The plaintiff alleges that, days after the murder, Yaddiel and Maria helped Manuel Marin board a plane to Madrid, where he “lived comfortably,” thanks to income from his supermarket chain and money that was sent to him. Marin allegedly transferred his interests in Presidente to his son about a month after the murder.
The former supermarket mogul surrendered to police in 2018 after his son was charged with accessory after the fact to murder. That charge was reduced to resisting arrest as Yaddiel Marin agreed to pay $10,000 to a victims’ rights organization.
Yaddiel Marin also owns stakes in other businesses, including the Pincho Factory restaurant chain, the Spot Barbershop and PokeBoa in Coral Gables, according to the plaintiffs team.
The defendants have denied any wrongdoing.

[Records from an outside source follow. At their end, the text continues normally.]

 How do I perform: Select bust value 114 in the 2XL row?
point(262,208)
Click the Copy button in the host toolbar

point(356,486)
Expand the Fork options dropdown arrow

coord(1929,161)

Yaddiel Marin’s attorney Mathew D. Gutierrez said his client is aware of the upcoming criminal trial but has no involvement or knowledge of any of the alleged conduct.
“That is why the state of Florida dropped its felony charge against Yaddiel Marin,” Gutierrez said. “The civil case against Yaddiel Marin is frivolous. He looks forward to ending that lawsuit with a summary judgment in his favor.”

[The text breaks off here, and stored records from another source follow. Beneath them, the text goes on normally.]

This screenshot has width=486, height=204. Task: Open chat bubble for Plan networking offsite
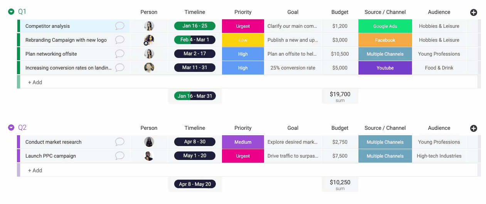click(120, 54)
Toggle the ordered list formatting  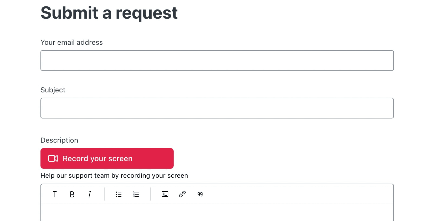[x=136, y=194]
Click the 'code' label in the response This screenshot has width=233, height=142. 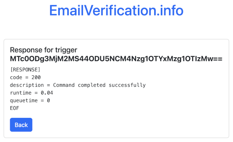[x=16, y=77]
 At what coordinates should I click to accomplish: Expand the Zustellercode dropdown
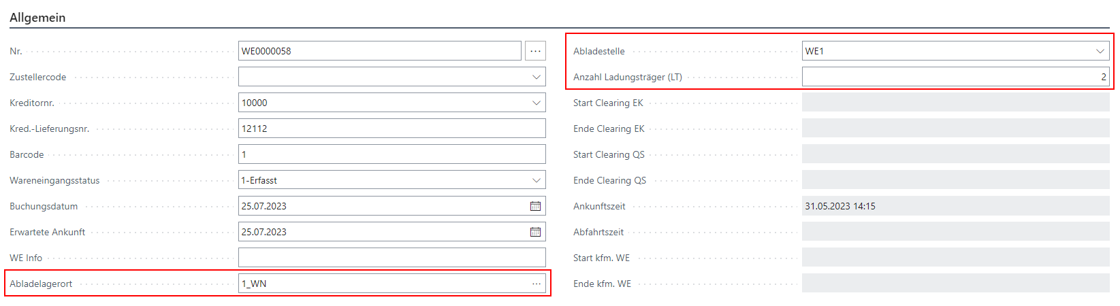click(x=537, y=77)
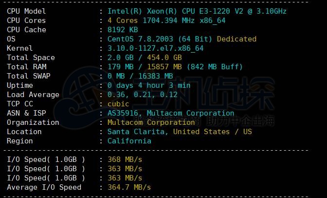Select the kernel version 3.10.0-1127.el7.x86_64
The width and height of the screenshot is (327, 198).
click(x=155, y=48)
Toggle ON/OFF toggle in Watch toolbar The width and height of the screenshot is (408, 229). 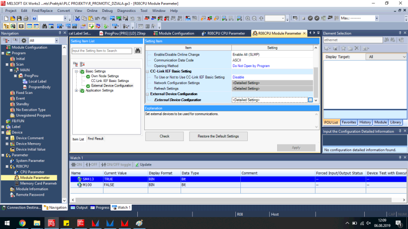(117, 164)
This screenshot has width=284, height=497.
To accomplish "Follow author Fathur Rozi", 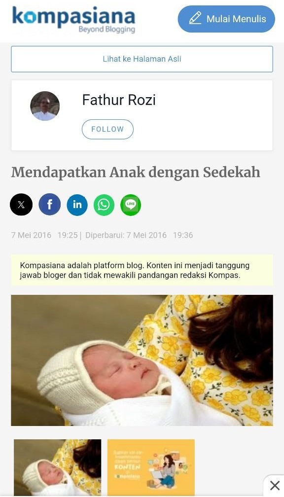I will pyautogui.click(x=108, y=129).
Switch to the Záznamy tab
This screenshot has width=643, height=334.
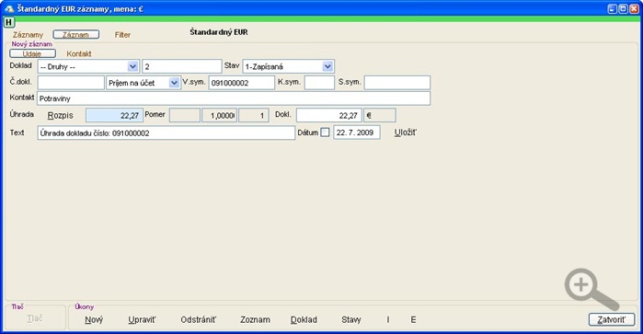28,35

Maria Marin’s attorney William McCaughan Jr. shared a similar sentiment.
“Maria Marin denies all allegations in this frivolous lawsuit,” he said. “The allegations made against Ms. Marin are baseless manipulations of a tragic set of facts of which Ms. Marin had absolutely no involvement. Ms. Marin looks forward to ending this case in her favor at summary judgment or trial.”
Manuel Marin’s attorney Carlos Velasquez did not respond to a request for comment by deadline.

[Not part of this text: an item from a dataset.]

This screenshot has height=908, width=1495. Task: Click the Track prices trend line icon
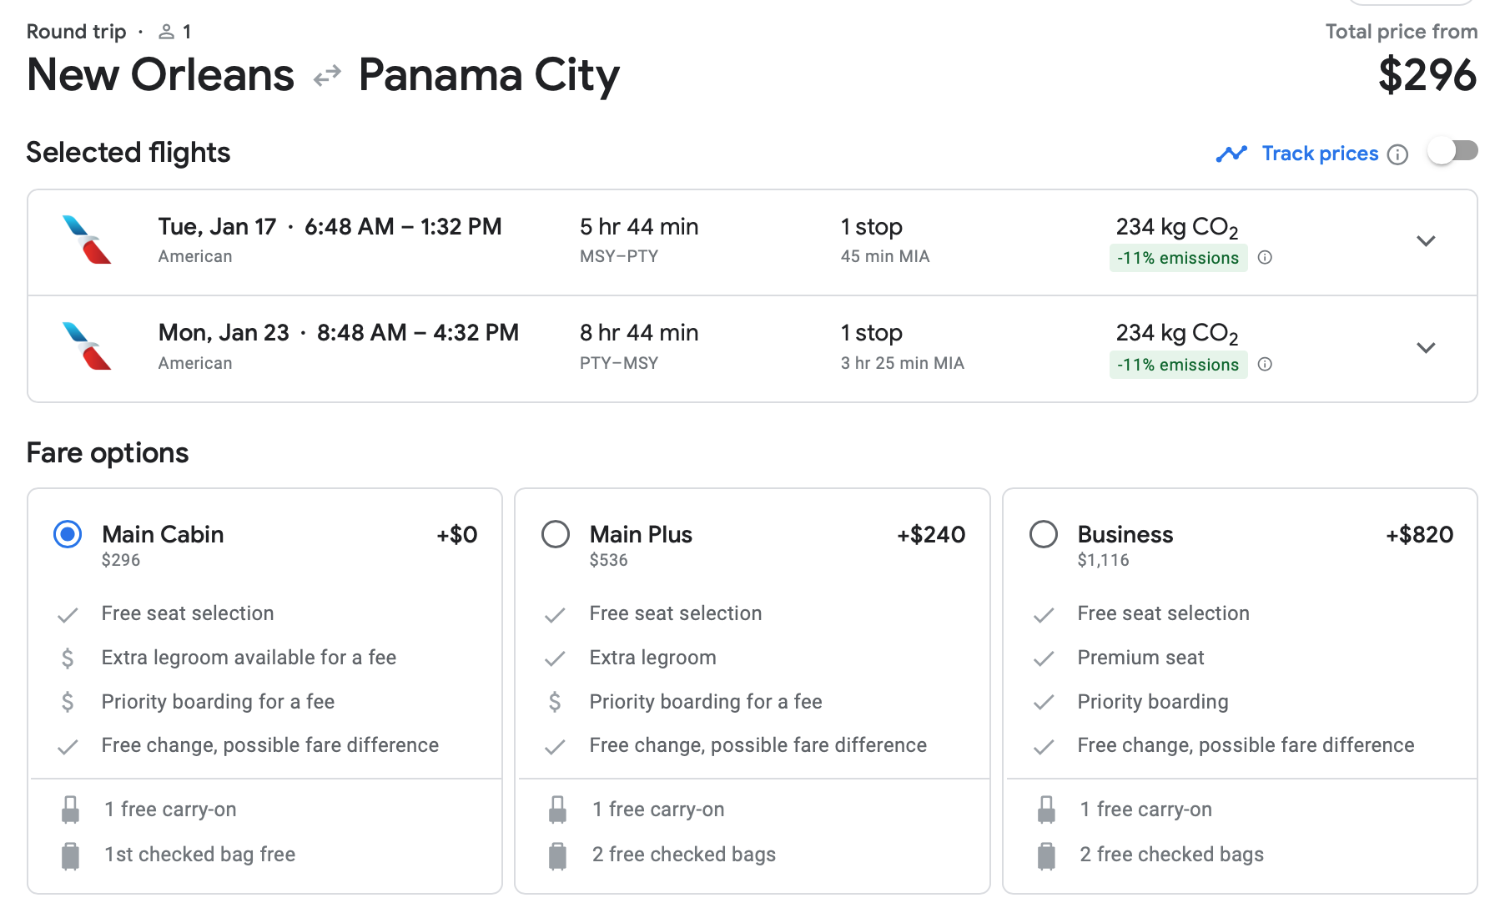point(1231,154)
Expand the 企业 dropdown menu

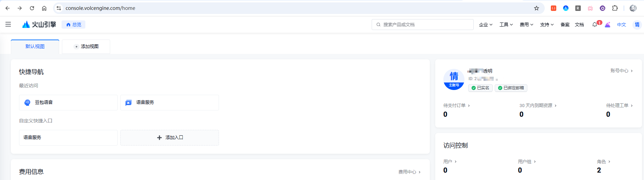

The case is unique in that it survived a motion to dismiss, which claimed the case lacked merit and that a two-year statute of limitations barred it.
But plaintiff counsel disagree.
“The law will hold you to account, and we’re going to do our best to see that that happens in this case,” Robinson said.
One of Salazar’s two daughters was 7 years, while the other was a few weeks old when he was killed.
Lopez said the murder has hung over Salazar’s family for eight years, while they wondered whether his killers would ever be caught.
“It’s very difficult for the family because in one respect they’ve never had justice, but in the other respect it’s kind of like ripping off a scab,” Lopez said. ”This happened eight years ago and they have to relive it all over again in the criminal trial, which is going to be a pretty gruesome trial, as well as the civil trial. But they are ready to go through it.”
Miami-Dade Circuit Judge Alan Fine will preside over a special set hearing in the civil suit on Oct. 31.